SBLK has definitely been paying down debt and raising cash the last couple of years. They aren’t really levered at all, which was always a knock against these shipping companies.

SBLK owns 120 ships with total tonnes of 13,347,973 DWT.  This is the largest fleet among US and EU peers. They own a pretty even breakdown of the big, bigger and biggest dry bulks ships:

They have another 6 new builds coming in 2024.  4 are Kamsarmax and 2 are Ultramax.

From everything I have read, Star Bulk is one of the best operators. They have some of the lowest costs in the industry (I have a chart on that at the end). They haven’t done anything particularly stupid like some of these shipping companies are prone to do. They just are what they are – a shipping company that moves with the dry bulk market.

WHAT ABOUT DRY BULK SUPPLY/DEMAND

According to Star Bulk the order book is low:

Looking back historically, that is about as low as it goes.

The order book also doesn’t look too bad to me.  It is just about as low as it has been and it is down YoY for the first 6m

The delivery numbers don’t look too bad but the demolition numbers are low:

Fleet growth is expected to be pretty muted for the next couple of years.  Only abought 1% for 2024 and 2025.

Here are some industry comments from Twitter:

First this. There is some evidence that dry bulk rates are bottoming and firming up.

These are some thoughts on the market from Stifel.  There isn’t really too much here other than that iron ore volumes could increase:

Stifel has a pretty strong rate outlook. if their base case plays out SBLK almost has to go higher.

VALUATION

Star Bulk has an NAV of $20 based on current vessel values.  The stock has pretty consistently traded at between flat to a 30% discount to NAV.  It is about a 14% discount right now.   But also consider that this is off an NAV that is quite a bit lower than it has been even 6 months ago.
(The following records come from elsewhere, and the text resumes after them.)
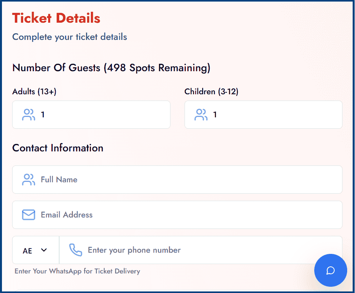Click the Full Name input field
Image resolution: width=355 pixels, height=293 pixels.
177,180
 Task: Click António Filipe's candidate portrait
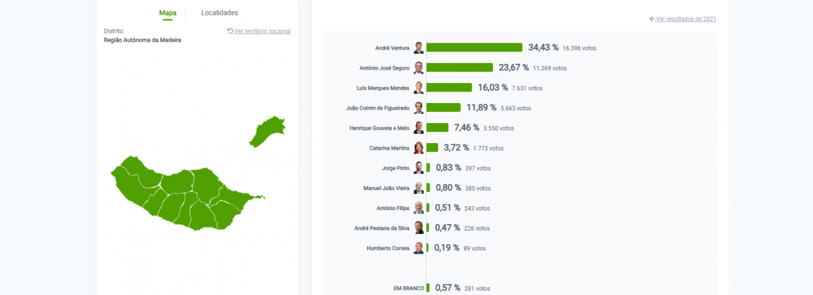click(x=419, y=208)
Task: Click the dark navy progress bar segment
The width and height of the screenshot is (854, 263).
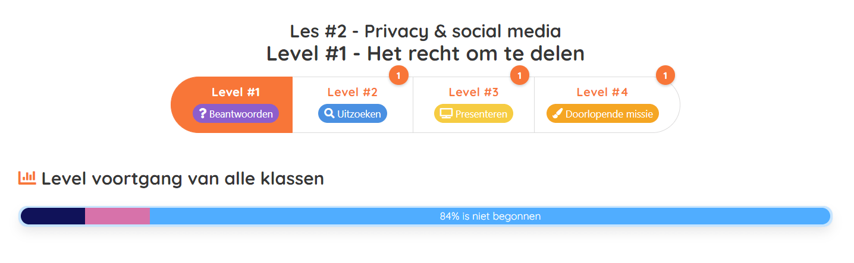Action: point(53,216)
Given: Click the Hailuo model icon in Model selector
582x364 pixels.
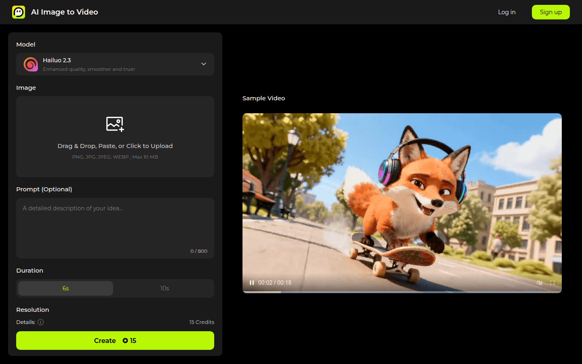Looking at the screenshot, I should [x=31, y=64].
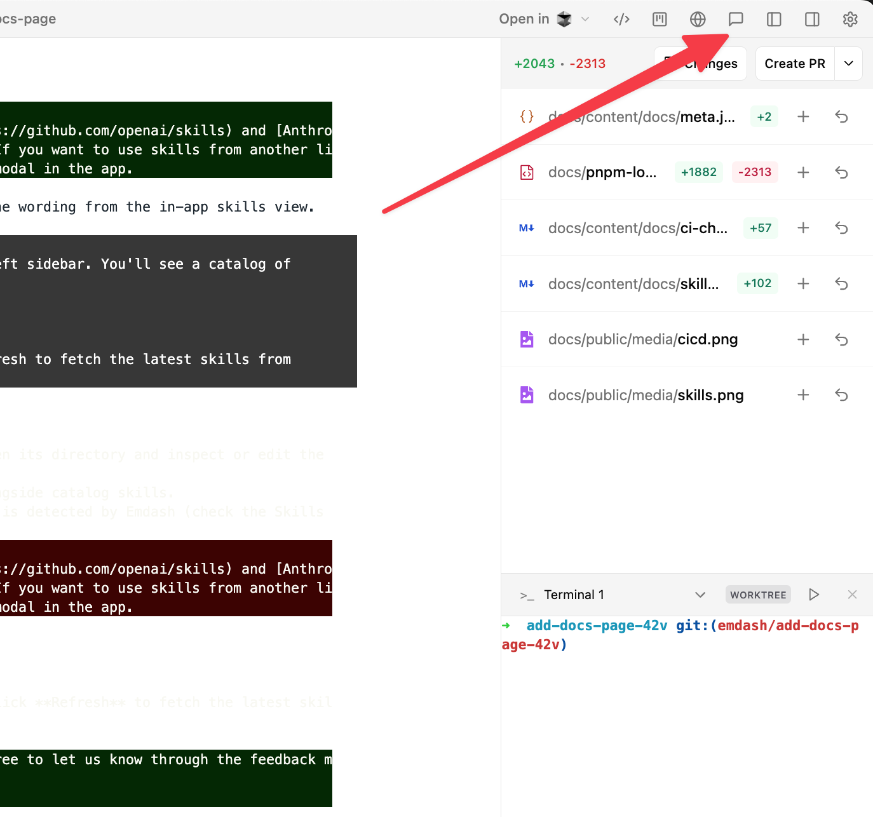The image size is (873, 817).
Task: Click the Create PR button
Action: pyautogui.click(x=794, y=64)
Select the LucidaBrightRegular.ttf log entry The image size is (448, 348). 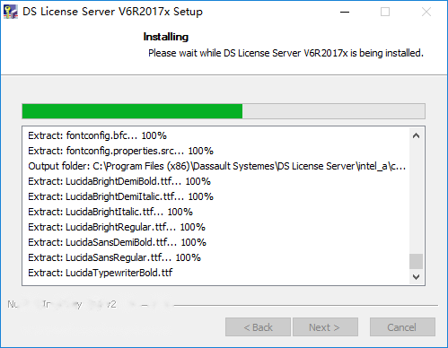tap(117, 227)
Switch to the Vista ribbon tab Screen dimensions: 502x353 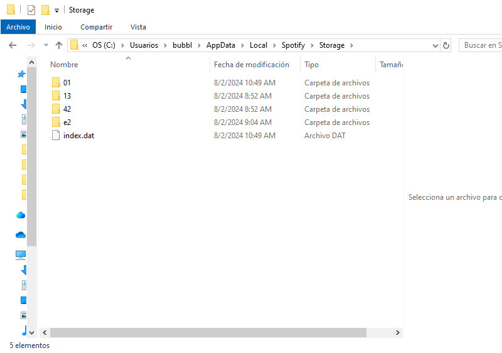point(138,27)
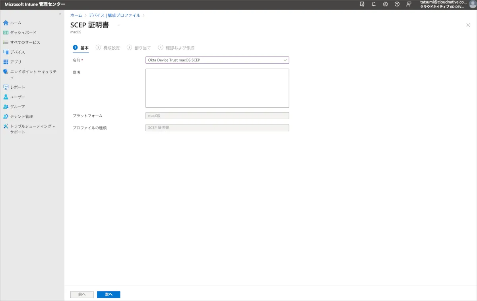Open the user account avatar menu
This screenshot has width=477, height=301.
click(472, 4)
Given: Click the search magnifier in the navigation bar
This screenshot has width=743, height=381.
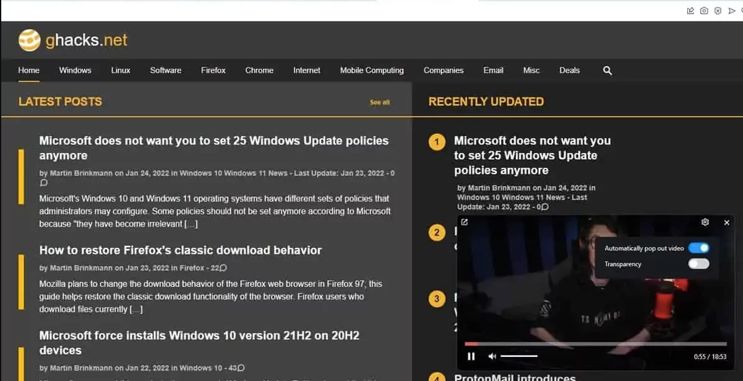Looking at the screenshot, I should tap(607, 71).
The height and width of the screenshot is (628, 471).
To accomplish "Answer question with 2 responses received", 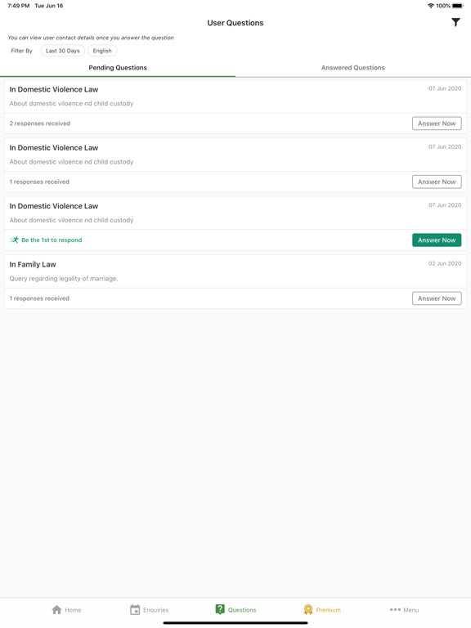I will pos(437,123).
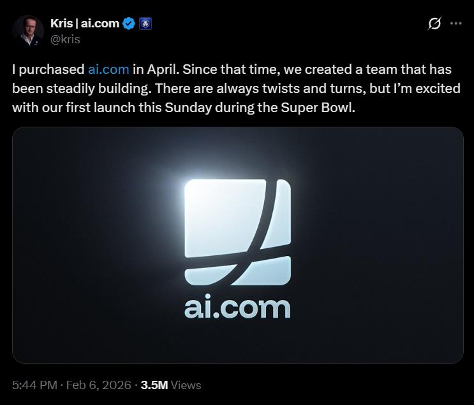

You could make the argument that on P/NAV SBLK is expensive compared to comps like GNK and EGLE.  Both of these stocks are trading at more like a 30% discount. But SBLK is also out-earnings those companies.   As I mentioned earlier, SBLK has some of the lowest OPEX in the industry. So they get more out of their ships than their peers.

Also playing to the “out-earning” idea, they aren’t comparatively expensive on operating metrics.

What are the risks?  In the short-term, I think it is mainly global growth.  A deep recession would hit them of course.  China needs to pull out of its funk.

Over the longer term I have to think coal demand is a risk.  But I don’t know if that is worth considering as a trade idea for the next 6-18 months.  I’ve screwed myself enough ignoring oil because of my longer term worries.

But absent a big recession, I don’t think a big decline in rates is a risk any more.  Rates have mostly done a round trip.

In Q2 SBLK had an average Time Charter Equivalent rate of $15.8k per vessel.  In 2019 they did $13k and in 2018 $13.8k.  Looking at the table below, rates were 2x to 4x current levels at the peak, depending on the ship (note that these are spot monthly rates, which are lower than the 1-year charter rates that are in the other charts/tables).

The stock itself is not all that different than it was before Covid.  The price (unadjusted for dividends) today is $17.50 vs $12 at YE 2019:

Since that time, net debt has declined by $450 million.  So really the difference in total enterprise value today is about $100mm, or a buck a share.

There are lots of ways to think about that comparison.  A few are:

  • SBLK had no FCF yield in 2019 vs. a 30-40% FCF yield today
  • SBLK paid a 5c dividend in 2019 vs. a $1.90 dividend today
  • Second hand vessel prices are about 50% higher today than they were then

CONCLUSION

This isn’t a blow your socks off kind of idea.  It is also probably not an immediate buy.  SBLK could easily go back into the $16s in the next few weeks or months if the market doesn’t leg higher.

And look, there is no getting around that the whole idea hinges on the economy not deteriorating significantly.  You can’t deny that risk.  The bulkers are screwed if we get a global recession.

But if we aren’t going to have a significant recession it just seems like this stock is likely bottoming at this level.  And with the fleet growth muted and interest rates high to deter new entrants, there are some levers to make me think a cycle up could come quite quickly.